#### PROMPT
In the records below, find the line holding "藝人 (1242, 31)" and the line holding "پزشکی (109, 2087)". Set down both, with every line between them, exactly.

Records excerpted from a collection:
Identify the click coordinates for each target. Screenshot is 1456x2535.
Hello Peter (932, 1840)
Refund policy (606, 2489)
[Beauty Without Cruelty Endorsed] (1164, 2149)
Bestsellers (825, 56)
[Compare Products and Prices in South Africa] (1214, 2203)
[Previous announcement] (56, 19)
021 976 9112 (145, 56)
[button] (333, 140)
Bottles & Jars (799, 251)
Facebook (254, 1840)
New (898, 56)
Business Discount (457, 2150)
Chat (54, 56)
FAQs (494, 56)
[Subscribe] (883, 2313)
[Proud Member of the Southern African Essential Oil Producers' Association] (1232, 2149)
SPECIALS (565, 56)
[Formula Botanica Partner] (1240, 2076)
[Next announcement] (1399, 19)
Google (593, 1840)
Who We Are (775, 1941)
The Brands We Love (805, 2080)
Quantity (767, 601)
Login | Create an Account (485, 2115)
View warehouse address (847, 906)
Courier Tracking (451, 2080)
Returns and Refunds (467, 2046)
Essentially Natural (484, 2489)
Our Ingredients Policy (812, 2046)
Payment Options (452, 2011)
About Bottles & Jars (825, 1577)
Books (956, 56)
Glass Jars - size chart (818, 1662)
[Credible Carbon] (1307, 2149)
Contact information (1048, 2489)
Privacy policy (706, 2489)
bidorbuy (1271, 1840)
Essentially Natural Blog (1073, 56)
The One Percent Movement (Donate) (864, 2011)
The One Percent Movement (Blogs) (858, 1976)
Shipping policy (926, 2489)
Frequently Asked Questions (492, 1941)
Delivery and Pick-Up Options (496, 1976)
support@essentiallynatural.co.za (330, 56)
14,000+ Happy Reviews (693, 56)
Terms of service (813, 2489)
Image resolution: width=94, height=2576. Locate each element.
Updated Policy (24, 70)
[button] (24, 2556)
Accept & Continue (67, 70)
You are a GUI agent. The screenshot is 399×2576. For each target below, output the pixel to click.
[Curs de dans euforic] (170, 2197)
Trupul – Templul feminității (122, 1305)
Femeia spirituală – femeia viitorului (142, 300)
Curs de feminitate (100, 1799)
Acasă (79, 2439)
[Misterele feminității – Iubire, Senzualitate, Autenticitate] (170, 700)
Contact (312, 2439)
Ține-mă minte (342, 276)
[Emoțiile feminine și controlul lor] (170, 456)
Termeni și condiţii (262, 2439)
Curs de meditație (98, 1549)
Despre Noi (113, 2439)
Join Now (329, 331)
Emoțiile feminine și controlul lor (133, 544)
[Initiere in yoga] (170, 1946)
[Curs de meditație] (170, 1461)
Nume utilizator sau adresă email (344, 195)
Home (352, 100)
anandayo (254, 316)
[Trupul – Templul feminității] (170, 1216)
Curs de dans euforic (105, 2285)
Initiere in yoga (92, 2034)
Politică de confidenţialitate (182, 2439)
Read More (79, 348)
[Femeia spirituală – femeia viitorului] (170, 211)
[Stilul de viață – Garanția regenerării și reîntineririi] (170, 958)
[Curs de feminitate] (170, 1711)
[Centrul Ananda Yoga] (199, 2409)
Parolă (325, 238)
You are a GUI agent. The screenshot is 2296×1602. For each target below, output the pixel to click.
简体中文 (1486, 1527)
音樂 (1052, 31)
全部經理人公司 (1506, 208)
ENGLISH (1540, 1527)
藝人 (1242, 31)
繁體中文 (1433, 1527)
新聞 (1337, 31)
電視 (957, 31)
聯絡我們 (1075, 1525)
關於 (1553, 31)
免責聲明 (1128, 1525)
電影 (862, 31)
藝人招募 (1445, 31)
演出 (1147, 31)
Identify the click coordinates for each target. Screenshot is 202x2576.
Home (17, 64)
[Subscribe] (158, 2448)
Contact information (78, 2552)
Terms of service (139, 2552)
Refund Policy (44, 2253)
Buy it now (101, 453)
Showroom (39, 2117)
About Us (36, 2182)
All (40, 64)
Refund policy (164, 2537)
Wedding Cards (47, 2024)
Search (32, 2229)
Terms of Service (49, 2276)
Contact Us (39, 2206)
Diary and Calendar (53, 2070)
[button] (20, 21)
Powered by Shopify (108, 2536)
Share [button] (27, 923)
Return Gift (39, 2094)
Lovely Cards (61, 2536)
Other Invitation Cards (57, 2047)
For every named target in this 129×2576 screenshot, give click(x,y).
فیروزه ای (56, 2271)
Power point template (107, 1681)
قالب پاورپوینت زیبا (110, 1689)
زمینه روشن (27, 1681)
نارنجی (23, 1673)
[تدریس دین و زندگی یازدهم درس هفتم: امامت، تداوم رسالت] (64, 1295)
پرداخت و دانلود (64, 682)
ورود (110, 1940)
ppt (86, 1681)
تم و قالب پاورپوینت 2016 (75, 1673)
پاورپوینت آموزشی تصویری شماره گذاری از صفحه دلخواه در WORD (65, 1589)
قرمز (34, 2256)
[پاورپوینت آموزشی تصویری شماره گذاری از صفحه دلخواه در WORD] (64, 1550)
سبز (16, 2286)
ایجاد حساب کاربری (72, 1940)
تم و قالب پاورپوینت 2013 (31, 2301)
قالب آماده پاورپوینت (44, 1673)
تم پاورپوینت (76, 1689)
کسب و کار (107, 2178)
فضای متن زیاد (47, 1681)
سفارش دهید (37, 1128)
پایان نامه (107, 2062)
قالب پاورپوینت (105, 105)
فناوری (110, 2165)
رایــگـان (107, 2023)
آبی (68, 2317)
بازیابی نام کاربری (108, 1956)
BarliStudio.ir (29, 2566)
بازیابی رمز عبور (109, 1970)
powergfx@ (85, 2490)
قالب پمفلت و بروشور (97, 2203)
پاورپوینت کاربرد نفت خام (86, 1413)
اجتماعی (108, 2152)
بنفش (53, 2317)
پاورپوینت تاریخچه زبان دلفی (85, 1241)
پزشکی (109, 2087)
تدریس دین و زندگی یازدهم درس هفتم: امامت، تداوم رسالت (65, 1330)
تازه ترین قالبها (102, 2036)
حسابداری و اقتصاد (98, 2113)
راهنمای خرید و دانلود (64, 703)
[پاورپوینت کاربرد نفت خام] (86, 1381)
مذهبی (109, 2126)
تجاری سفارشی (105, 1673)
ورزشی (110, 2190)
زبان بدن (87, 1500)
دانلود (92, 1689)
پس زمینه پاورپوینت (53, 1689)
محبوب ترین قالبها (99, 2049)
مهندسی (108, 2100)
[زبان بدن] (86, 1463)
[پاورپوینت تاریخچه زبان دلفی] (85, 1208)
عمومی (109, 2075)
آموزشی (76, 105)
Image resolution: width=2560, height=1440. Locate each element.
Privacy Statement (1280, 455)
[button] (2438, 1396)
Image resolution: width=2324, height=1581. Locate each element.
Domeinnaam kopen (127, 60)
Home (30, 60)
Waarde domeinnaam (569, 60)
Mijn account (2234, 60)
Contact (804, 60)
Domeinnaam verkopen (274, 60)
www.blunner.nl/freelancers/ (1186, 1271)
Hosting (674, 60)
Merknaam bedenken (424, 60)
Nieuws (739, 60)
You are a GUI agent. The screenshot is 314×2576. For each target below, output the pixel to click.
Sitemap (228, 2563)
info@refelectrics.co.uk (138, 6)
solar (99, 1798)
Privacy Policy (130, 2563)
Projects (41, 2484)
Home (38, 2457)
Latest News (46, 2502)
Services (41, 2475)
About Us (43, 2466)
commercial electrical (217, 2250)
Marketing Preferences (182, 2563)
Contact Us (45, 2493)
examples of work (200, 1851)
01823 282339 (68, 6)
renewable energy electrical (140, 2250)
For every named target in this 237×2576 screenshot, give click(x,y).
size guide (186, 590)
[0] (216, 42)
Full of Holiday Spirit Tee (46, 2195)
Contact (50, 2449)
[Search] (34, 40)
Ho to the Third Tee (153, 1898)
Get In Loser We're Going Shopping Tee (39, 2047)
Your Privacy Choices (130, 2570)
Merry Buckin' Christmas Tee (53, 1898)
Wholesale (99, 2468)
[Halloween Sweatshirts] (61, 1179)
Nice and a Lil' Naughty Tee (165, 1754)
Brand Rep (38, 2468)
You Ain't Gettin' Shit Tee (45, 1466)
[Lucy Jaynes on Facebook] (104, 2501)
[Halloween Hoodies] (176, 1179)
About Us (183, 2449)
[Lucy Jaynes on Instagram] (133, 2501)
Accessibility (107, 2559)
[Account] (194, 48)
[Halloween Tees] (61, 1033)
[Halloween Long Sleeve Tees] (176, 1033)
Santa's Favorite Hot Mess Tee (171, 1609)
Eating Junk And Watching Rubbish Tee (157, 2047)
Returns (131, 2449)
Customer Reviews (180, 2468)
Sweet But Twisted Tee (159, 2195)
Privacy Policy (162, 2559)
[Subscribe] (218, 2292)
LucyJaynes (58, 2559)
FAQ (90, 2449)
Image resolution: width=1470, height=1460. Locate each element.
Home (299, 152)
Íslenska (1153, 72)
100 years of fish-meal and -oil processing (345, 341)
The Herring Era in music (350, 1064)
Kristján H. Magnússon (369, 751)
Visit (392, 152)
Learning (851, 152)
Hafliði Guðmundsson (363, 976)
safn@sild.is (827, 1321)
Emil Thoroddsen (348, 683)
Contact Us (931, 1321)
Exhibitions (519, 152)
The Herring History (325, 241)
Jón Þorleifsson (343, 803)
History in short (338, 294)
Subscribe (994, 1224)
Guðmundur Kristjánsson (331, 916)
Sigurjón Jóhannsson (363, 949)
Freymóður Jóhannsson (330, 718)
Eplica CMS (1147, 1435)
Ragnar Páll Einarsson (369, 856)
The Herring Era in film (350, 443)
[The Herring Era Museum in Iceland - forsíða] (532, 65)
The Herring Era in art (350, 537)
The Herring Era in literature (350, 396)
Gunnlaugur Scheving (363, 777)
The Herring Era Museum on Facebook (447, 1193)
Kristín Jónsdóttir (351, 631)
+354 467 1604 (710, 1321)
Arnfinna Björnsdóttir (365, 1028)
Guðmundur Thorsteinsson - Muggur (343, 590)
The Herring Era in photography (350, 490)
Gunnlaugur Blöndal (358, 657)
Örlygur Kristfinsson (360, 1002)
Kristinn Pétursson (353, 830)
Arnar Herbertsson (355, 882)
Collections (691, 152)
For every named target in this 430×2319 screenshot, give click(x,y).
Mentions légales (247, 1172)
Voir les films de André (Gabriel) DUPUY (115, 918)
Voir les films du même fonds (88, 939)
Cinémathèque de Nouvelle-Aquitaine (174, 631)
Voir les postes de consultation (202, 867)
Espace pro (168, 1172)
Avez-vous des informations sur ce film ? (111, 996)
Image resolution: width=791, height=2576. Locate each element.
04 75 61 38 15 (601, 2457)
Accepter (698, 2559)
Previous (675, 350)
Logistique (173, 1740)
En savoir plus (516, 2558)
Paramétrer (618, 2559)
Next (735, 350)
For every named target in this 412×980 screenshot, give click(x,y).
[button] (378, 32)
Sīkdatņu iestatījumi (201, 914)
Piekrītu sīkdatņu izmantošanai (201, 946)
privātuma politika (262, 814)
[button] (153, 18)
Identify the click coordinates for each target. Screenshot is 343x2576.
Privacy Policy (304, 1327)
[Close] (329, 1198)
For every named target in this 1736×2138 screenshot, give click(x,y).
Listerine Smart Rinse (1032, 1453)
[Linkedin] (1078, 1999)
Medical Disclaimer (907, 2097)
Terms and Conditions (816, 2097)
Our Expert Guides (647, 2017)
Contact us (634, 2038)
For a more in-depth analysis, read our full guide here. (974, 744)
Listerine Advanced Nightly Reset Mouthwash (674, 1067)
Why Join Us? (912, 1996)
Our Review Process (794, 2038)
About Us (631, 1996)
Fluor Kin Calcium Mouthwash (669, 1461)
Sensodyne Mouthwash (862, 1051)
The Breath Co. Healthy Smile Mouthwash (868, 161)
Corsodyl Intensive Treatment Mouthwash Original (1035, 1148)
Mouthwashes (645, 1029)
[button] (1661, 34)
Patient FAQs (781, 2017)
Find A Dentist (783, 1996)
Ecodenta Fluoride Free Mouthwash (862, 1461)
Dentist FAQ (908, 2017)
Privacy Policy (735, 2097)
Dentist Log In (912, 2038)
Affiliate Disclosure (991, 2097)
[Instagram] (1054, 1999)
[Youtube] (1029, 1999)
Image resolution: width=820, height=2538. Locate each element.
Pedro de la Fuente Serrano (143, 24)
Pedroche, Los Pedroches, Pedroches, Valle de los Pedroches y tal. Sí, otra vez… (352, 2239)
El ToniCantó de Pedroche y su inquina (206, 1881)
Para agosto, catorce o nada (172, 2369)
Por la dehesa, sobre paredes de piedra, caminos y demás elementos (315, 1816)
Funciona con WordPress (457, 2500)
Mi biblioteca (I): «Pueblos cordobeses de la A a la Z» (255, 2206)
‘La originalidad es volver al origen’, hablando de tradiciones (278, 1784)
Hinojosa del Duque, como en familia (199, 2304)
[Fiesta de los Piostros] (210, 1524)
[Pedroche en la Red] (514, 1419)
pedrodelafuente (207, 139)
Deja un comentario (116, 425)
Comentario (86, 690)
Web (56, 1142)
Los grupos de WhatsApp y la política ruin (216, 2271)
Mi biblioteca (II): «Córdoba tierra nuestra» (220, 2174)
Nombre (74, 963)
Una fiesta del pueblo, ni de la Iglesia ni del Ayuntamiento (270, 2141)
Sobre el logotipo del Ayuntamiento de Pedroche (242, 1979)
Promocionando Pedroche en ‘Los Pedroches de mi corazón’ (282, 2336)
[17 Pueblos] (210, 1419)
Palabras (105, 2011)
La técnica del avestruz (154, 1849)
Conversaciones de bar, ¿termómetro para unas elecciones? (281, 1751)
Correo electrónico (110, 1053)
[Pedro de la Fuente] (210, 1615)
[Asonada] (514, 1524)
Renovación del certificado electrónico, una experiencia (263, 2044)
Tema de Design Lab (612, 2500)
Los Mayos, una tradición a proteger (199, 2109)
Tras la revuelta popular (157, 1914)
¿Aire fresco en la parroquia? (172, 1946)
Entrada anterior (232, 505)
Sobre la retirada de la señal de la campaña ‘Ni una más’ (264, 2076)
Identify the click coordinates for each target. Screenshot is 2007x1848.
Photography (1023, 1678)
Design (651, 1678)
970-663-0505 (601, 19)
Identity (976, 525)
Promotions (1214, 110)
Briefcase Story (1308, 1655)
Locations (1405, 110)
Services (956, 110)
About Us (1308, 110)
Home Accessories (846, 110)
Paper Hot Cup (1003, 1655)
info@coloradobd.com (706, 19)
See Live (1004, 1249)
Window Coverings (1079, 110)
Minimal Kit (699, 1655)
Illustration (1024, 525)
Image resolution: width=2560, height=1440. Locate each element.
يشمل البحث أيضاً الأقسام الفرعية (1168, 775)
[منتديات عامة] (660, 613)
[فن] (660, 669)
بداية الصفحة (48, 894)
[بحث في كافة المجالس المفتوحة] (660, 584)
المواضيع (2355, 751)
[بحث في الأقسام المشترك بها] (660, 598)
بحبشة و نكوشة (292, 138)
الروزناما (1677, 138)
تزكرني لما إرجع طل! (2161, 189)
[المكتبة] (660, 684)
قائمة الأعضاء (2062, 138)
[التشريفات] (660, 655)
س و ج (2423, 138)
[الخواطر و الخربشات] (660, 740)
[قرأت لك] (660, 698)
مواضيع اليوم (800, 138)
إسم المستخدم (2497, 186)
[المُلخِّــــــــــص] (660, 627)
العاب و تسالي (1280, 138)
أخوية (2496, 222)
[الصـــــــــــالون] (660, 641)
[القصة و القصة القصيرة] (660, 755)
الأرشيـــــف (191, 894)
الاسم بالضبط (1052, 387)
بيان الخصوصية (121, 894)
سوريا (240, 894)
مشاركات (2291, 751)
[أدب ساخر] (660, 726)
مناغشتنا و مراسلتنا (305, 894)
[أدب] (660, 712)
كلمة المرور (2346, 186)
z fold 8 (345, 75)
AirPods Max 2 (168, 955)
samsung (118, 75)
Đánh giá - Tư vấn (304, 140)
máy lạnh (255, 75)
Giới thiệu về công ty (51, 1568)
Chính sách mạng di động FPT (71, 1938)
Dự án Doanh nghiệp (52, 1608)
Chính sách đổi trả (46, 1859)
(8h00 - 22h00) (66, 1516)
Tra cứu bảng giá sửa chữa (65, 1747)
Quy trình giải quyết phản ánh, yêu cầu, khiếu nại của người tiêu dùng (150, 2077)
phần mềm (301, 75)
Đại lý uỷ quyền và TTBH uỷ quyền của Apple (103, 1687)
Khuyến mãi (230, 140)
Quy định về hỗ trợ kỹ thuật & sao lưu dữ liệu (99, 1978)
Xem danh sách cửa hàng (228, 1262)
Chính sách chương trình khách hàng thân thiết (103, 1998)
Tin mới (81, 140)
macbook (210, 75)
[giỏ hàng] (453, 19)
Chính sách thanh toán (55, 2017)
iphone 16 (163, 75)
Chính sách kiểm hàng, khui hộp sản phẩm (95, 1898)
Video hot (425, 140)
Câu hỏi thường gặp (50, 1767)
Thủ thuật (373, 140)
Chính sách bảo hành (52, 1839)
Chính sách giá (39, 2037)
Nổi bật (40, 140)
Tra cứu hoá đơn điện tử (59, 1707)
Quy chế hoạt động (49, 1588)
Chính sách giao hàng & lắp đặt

#### REPLY
藝人 (1242, 31)
繁體中文 (1433, 1527)
新聞 (1337, 31)
電視 (957, 31)
聯絡我們 (1075, 1525)
關於 (1553, 31)
免責聲明 (1128, 1525)
電影 (862, 31)
藝人招募 (1445, 31)
演出 (1147, 31)
Identify the click coordinates for each target. Screenshot is 202x2576.
Home (17, 64)
[Subscribe] (158, 2448)
Contact information (78, 2552)
Terms of service (139, 2552)
Refund Policy (44, 2253)
Buy it now (101, 453)
Showroom (39, 2117)
About Us (36, 2182)
All (40, 64)
Refund policy (164, 2537)
Wedding Cards (47, 2024)
Search (32, 2229)
Terms of Service (49, 2276)
Contact Us (39, 2206)
Diary and Calendar (53, 2070)
[button] (20, 21)
Powered by Shopify (108, 2536)
Share [button] (27, 923)
Return Gift (39, 2094)
Lovely Cards (61, 2536)
Other Invitation Cards (57, 2047)
For every named target in this 129×2576 screenshot, give click(x,y).
فیروزه ای (56, 2271)
Power point template (107, 1681)
قالب پاورپوینت زیبا (110, 1689)
زمینه روشن (27, 1681)
نارنجی (23, 1673)
[تدریس دین و زندگی یازدهم درس هفتم: امامت، تداوم رسالت] (64, 1295)
پرداخت و دانلود (64, 682)
ورود (110, 1940)
ppt (86, 1681)
تم و قالب پاورپوینت 2016 (75, 1673)
پاورپوینت آموزشی تصویری شماره گذاری از صفحه دلخواه در WORD (65, 1589)
قرمز (34, 2256)
[پاورپوینت آموزشی تصویری شماره گذاری از صفحه دلخواه در WORD] (64, 1550)
سبز (16, 2286)
ایجاد حساب کاربری (72, 1940)
تم و قالب پاورپوینت 2013 (31, 2301)
قالب آماده پاورپوینت (44, 1673)
تم پاورپوینت (76, 1689)
کسب و کار (107, 2178)
فضای متن زیاد (47, 1681)
سفارش دهید (37, 1128)
پایان نامه (107, 2062)
قالب پاورپوینت (105, 105)
فناوری (110, 2165)
رایــگـان (107, 2023)
آبی (68, 2317)
بازیابی نام کاربری (108, 1956)
BarliStudio.ir (29, 2566)
بازیابی رمز عبور (109, 1970)
powergfx@ (85, 2490)
قالب پمفلت و بروشور (97, 2203)
پاورپوینت کاربرد نفت خام (86, 1413)
اجتماعی (108, 2152)
بنفش (53, 2317)
پاورپوینت تاریخچه زبان دلفی (85, 1241)
پزشکی (109, 2087)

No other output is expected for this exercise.